> [Work order]
Once the line containing "Image resolution: width=1366" is found in the records below, return it and each following line exactly, up to and including the line containing "Click the Stake", and nothing else.

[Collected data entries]

◇ ◇ ◇ ◇ ◇

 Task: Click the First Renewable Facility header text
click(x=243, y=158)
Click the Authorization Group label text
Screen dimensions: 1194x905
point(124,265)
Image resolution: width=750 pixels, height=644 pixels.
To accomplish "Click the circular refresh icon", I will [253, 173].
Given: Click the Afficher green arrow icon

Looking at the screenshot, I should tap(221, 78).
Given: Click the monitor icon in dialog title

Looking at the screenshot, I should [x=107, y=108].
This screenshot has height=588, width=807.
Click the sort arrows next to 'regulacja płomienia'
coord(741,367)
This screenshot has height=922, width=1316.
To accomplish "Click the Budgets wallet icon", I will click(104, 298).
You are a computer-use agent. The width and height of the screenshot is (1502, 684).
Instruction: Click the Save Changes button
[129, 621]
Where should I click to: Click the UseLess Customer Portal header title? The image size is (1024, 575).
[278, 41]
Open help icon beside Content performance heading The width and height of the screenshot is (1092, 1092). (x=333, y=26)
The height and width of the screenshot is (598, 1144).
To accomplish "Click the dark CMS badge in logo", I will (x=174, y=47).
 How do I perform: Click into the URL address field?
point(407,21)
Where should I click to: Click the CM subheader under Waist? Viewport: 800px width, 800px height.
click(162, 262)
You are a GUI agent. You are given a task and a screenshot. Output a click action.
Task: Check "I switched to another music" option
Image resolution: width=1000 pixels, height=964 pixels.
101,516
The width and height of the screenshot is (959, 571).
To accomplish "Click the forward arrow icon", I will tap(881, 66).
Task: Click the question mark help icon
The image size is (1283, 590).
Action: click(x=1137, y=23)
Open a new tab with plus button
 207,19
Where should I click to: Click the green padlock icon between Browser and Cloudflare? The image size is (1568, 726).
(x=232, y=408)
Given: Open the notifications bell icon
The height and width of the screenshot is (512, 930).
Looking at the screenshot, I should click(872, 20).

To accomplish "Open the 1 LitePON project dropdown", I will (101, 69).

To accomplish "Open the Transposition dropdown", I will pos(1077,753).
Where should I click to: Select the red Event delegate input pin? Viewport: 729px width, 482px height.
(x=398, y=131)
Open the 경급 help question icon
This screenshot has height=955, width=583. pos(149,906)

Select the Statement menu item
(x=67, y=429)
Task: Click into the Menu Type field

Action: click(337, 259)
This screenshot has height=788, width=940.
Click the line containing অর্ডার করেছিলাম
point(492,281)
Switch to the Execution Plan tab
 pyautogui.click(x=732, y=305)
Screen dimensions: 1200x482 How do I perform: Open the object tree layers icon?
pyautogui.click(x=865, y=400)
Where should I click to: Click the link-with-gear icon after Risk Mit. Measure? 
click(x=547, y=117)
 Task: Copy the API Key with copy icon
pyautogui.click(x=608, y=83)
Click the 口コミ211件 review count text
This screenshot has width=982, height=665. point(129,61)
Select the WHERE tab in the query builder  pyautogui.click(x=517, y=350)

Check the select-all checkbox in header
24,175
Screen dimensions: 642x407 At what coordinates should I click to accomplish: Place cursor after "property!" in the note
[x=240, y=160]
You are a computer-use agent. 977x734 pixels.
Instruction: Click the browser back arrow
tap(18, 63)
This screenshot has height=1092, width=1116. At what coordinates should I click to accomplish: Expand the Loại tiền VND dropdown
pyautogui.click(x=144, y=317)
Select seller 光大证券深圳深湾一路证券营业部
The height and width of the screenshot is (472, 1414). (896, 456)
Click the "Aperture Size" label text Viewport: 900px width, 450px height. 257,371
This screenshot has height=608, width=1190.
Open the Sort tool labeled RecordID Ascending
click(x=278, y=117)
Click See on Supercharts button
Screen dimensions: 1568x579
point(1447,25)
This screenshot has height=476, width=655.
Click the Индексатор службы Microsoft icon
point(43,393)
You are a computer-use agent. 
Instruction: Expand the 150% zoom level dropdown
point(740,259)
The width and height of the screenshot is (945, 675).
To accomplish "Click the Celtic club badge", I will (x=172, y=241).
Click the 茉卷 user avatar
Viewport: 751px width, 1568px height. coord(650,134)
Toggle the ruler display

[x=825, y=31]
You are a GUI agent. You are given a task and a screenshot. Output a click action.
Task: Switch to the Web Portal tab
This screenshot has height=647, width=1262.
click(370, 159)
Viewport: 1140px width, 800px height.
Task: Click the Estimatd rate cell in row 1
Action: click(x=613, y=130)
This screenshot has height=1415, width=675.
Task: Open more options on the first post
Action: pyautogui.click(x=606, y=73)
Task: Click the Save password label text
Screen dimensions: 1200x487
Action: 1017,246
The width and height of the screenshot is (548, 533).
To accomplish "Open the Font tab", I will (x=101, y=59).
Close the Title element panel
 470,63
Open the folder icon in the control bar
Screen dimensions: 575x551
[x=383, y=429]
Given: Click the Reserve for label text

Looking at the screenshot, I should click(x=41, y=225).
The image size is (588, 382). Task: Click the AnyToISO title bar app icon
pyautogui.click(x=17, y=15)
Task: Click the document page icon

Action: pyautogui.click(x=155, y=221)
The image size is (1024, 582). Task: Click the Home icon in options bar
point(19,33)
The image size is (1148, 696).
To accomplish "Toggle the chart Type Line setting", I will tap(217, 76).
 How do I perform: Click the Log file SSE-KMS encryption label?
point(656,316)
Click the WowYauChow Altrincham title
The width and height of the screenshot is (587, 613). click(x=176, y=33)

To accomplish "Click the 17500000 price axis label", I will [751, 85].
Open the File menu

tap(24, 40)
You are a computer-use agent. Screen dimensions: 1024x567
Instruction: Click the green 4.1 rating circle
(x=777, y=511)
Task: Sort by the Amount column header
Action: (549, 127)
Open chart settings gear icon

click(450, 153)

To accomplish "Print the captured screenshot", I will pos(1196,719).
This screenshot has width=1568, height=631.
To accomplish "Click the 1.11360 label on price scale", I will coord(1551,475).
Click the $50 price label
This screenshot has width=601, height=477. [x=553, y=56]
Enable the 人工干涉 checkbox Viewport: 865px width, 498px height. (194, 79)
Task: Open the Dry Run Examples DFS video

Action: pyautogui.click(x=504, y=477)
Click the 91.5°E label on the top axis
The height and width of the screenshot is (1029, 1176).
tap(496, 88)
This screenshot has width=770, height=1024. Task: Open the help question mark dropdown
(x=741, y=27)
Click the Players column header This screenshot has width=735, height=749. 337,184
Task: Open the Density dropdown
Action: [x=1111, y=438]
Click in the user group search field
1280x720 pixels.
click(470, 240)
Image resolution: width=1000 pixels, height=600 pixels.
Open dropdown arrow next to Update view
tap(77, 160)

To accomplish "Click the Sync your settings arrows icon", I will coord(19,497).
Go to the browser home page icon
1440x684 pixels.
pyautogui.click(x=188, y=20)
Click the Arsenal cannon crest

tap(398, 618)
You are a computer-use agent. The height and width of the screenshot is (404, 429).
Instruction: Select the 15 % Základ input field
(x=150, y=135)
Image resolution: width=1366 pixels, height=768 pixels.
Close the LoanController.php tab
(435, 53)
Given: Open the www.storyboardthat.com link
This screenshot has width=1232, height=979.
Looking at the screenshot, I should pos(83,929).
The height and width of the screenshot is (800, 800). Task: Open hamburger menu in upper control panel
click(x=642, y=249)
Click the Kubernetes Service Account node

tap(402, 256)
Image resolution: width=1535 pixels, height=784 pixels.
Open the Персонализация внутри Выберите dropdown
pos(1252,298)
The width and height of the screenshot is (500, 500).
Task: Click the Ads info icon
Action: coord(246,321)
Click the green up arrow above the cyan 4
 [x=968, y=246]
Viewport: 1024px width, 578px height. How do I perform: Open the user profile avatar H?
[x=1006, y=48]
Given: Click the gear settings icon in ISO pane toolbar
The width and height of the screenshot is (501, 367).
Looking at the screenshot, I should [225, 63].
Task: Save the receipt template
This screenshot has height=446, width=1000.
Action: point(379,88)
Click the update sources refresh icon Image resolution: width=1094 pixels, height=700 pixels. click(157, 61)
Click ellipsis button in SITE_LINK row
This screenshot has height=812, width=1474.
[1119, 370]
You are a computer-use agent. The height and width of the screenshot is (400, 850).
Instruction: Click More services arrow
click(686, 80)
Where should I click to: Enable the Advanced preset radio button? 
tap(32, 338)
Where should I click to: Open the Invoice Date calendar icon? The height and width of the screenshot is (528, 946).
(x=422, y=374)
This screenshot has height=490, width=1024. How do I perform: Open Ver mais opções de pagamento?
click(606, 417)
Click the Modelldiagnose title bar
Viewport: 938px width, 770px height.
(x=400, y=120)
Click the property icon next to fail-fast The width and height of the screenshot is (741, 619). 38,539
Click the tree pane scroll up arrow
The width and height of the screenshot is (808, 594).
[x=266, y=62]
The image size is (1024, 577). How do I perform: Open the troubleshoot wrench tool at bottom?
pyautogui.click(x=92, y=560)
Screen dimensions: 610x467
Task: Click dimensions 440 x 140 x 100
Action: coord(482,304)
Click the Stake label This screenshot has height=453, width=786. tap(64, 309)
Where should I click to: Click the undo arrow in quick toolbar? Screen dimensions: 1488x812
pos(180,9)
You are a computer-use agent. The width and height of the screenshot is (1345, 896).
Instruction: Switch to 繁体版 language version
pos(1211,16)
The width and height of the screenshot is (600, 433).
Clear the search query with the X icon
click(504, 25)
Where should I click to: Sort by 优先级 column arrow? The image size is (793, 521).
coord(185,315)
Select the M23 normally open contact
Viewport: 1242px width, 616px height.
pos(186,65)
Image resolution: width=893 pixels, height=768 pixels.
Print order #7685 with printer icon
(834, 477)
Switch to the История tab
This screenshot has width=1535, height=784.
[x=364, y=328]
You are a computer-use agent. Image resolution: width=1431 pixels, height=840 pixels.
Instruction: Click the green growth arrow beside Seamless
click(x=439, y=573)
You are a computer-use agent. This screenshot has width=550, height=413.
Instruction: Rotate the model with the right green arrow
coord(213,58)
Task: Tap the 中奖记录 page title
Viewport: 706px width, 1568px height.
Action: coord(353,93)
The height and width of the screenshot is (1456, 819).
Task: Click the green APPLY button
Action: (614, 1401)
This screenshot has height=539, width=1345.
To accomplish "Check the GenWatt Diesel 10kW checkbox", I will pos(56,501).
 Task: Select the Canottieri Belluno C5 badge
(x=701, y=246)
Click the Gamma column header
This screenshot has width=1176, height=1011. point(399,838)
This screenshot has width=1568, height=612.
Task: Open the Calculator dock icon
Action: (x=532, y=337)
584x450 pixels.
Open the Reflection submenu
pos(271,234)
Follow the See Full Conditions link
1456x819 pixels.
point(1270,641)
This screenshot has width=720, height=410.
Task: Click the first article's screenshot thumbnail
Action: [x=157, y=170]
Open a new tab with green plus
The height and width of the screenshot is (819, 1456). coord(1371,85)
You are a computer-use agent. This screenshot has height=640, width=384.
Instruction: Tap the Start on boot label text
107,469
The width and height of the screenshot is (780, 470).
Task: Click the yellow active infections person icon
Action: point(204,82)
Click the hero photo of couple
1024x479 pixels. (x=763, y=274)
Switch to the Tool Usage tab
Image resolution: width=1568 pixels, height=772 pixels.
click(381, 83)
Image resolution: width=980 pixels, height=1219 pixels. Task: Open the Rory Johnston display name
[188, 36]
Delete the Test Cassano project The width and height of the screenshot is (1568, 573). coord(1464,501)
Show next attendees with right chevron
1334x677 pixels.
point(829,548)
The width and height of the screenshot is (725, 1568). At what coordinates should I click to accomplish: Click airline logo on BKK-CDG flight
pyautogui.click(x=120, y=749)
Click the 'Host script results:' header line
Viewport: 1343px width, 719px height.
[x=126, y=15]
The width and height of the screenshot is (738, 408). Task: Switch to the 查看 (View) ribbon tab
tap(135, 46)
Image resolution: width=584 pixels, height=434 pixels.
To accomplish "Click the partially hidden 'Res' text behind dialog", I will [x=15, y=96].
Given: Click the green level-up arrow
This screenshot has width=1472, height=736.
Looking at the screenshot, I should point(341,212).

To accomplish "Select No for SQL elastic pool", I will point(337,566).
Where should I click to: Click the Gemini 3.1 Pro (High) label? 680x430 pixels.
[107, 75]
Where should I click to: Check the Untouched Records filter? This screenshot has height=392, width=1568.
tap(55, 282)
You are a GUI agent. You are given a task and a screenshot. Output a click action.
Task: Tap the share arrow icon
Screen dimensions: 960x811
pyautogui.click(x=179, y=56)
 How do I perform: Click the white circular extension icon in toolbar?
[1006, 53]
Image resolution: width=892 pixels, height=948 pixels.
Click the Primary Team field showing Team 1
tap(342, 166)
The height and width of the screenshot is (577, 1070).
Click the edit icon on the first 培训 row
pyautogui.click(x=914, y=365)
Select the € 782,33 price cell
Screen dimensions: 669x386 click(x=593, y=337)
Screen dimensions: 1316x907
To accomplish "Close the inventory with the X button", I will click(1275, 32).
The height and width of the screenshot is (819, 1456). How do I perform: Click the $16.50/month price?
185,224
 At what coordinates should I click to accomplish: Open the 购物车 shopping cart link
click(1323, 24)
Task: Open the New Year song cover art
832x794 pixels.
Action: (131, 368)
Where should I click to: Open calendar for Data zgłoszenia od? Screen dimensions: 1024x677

◇ ◇ ◇ ◇ ◇

> [Output for this exercise]
Image resolution: width=1366 pixels, height=768 pixels.
Close the LoanController.php tab
(435, 53)
Given: Open the www.storyboardthat.com link
This screenshot has width=1232, height=979.
Looking at the screenshot, I should pos(83,929).
The height and width of the screenshot is (800, 800). Task: Open hamburger menu in upper control panel
click(x=642, y=249)
Click the Kubernetes Service Account node

tap(402, 256)
Image resolution: width=1535 pixels, height=784 pixels.
Open the Персонализация внутри Выберите dropdown
pos(1252,298)
The width and height of the screenshot is (500, 500).
Task: Click the Ads info icon
Action: coord(246,321)
Click the green up arrow above the cyan 4
 [x=968, y=246]
Viewport: 1024px width, 578px height. How do I perform: Open the user profile avatar H?
[x=1006, y=48]
Given: Click the gear settings icon in ISO pane toolbar
The width and height of the screenshot is (501, 367).
Looking at the screenshot, I should [225, 63].
Task: Save the receipt template
This screenshot has height=446, width=1000.
Action: point(379,88)
Click the update sources refresh icon Image resolution: width=1094 pixels, height=700 pixels. click(157, 61)
Click ellipsis button in SITE_LINK row
This screenshot has height=812, width=1474.
[1119, 370]
You are a computer-use agent. The height and width of the screenshot is (400, 850).
Instruction: Click More services arrow
click(686, 80)
Where should I click to: Enable the Advanced preset radio button? 
tap(32, 338)
Where should I click to: Open the Invoice Date calendar icon? The height and width of the screenshot is (528, 946).
(x=422, y=374)
This screenshot has height=490, width=1024. How do I perform: Open Ver mais opções de pagamento?
click(606, 417)
Click the Modelldiagnose title bar
Viewport: 938px width, 770px height.
(x=400, y=120)
Click the property icon next to fail-fast The width and height of the screenshot is (741, 619). 38,539
Click the tree pane scroll up arrow
The width and height of the screenshot is (808, 594).
[x=266, y=62]
The image size is (1024, 577). How do I perform: Open the troubleshoot wrench tool at bottom?
pyautogui.click(x=92, y=560)
Screen dimensions: 610x467
Task: Click dimensions 440 x 140 x 100
Action: coord(482,304)
Click the Stake label This screenshot has height=453, width=786. tap(64, 309)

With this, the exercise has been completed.